Segment Start: Data excerpts

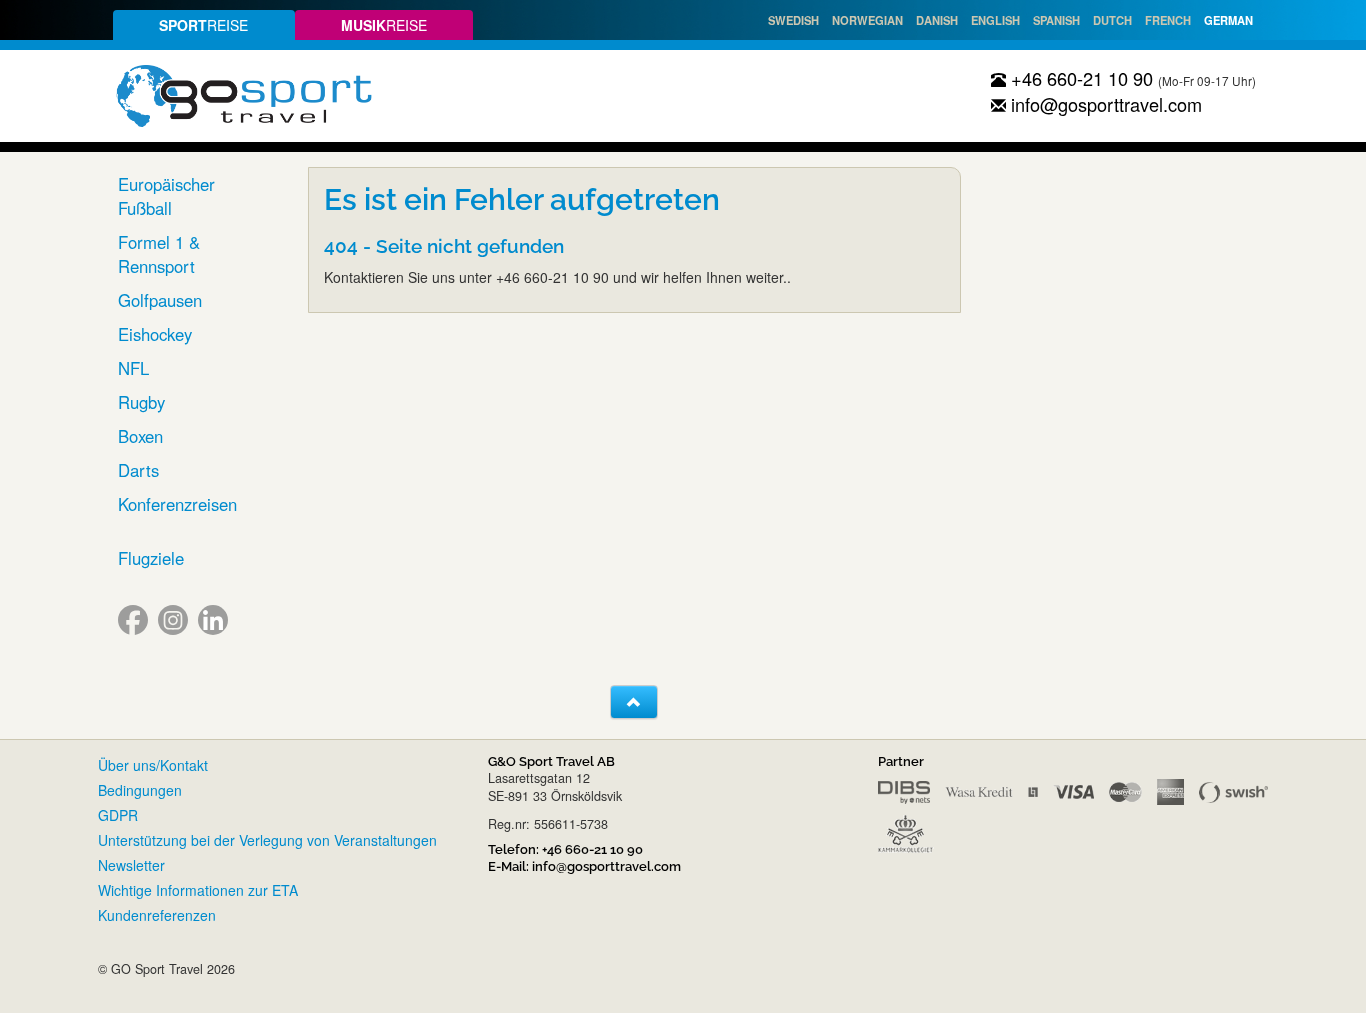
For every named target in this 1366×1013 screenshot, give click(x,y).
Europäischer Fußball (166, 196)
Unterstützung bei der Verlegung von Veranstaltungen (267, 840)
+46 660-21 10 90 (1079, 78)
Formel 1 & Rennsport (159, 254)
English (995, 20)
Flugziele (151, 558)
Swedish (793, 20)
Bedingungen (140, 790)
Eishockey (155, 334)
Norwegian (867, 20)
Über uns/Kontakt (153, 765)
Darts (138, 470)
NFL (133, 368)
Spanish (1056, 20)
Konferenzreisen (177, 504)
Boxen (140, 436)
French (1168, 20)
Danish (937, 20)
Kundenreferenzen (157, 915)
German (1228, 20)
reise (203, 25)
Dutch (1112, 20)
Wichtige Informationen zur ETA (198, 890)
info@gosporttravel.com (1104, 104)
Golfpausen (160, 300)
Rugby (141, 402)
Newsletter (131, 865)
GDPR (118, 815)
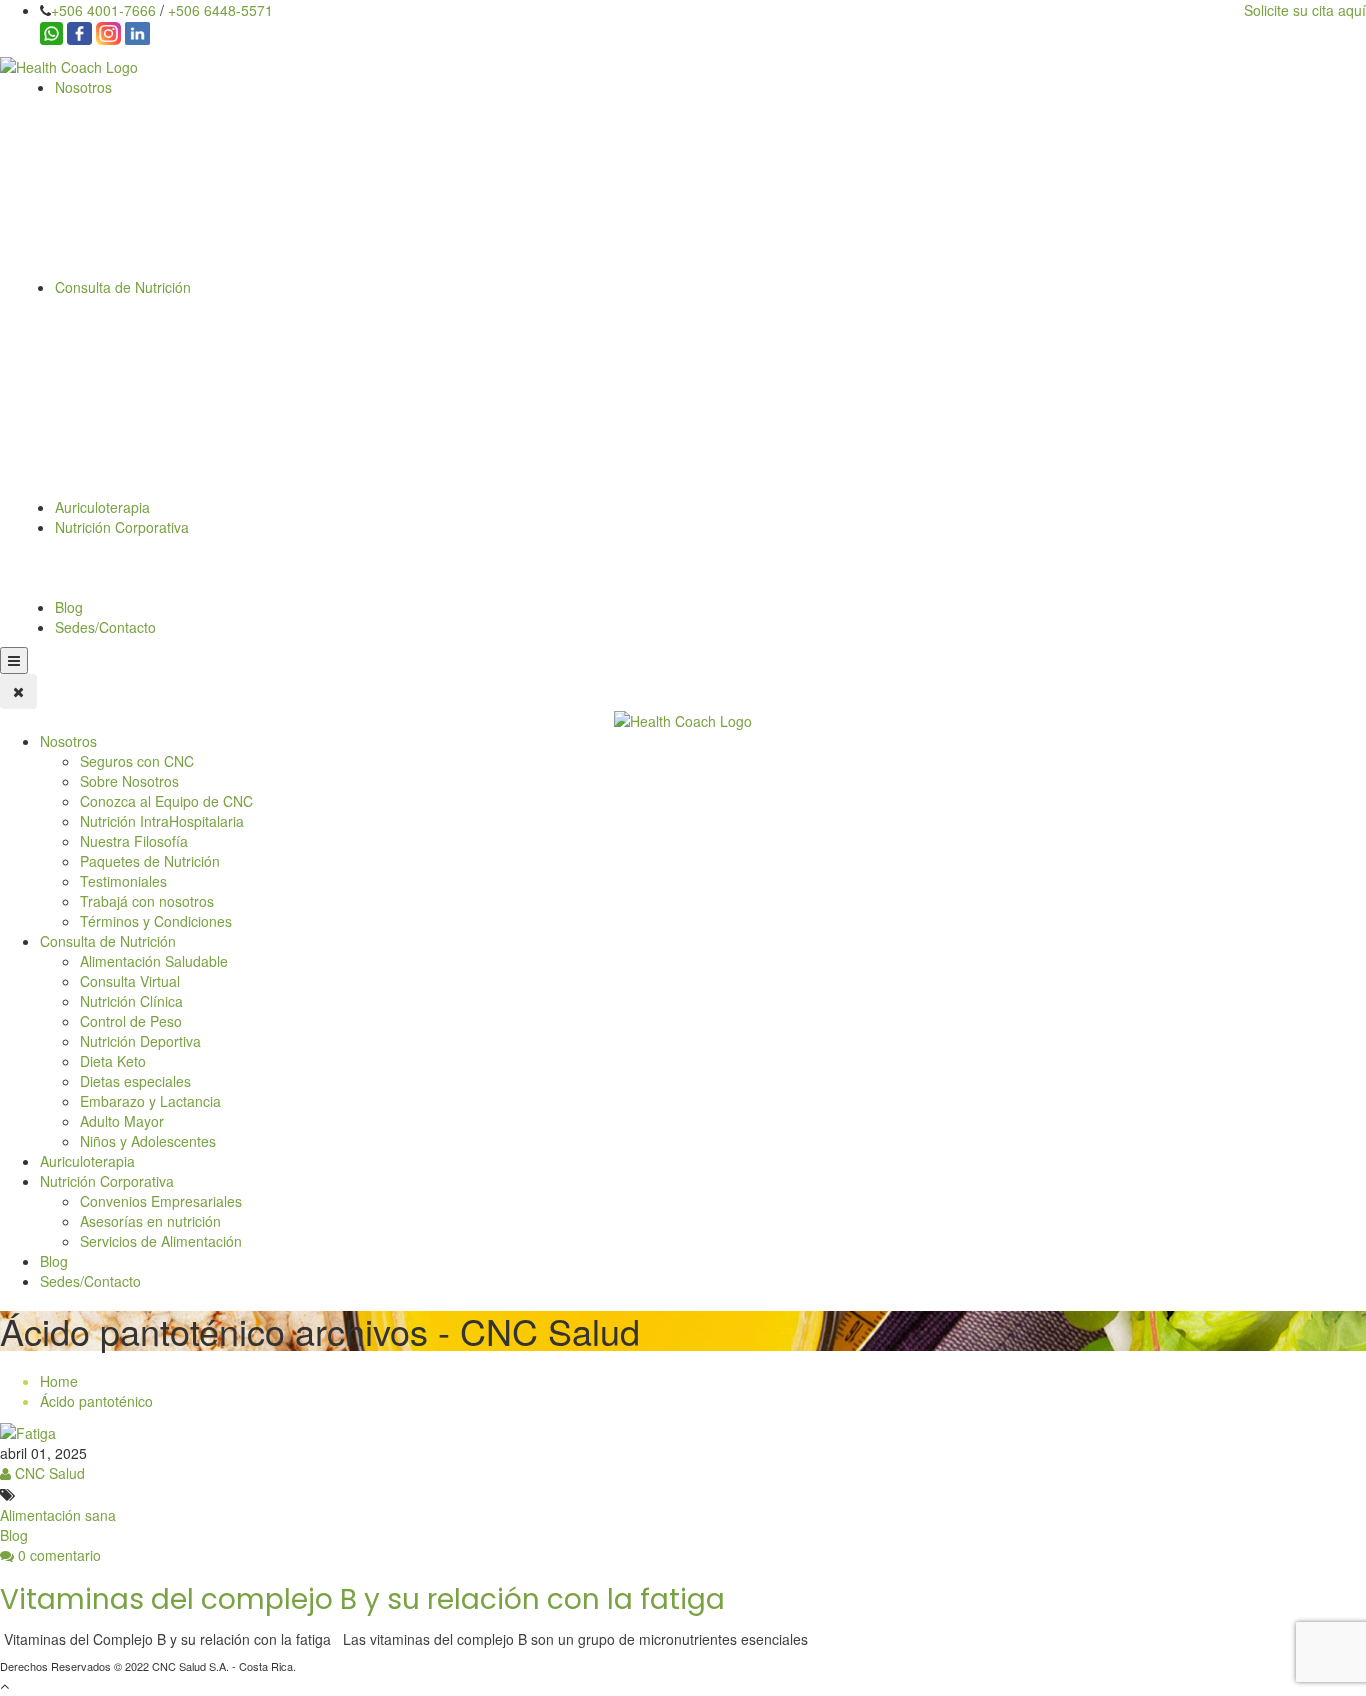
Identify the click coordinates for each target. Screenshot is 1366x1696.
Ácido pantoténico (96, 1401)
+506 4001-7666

Segment End: Data excerpts

Activity: The lines needed are those from the one containing "GDPR (118, 815)" through the end of the listing, given again word for word and without any picture.

Problem solution:
GDPR (118, 815)
Identify the click coordinates for each target. Screenshot is 1366x1696.
Ácido pantoténico (96, 1401)
+506 4001-7666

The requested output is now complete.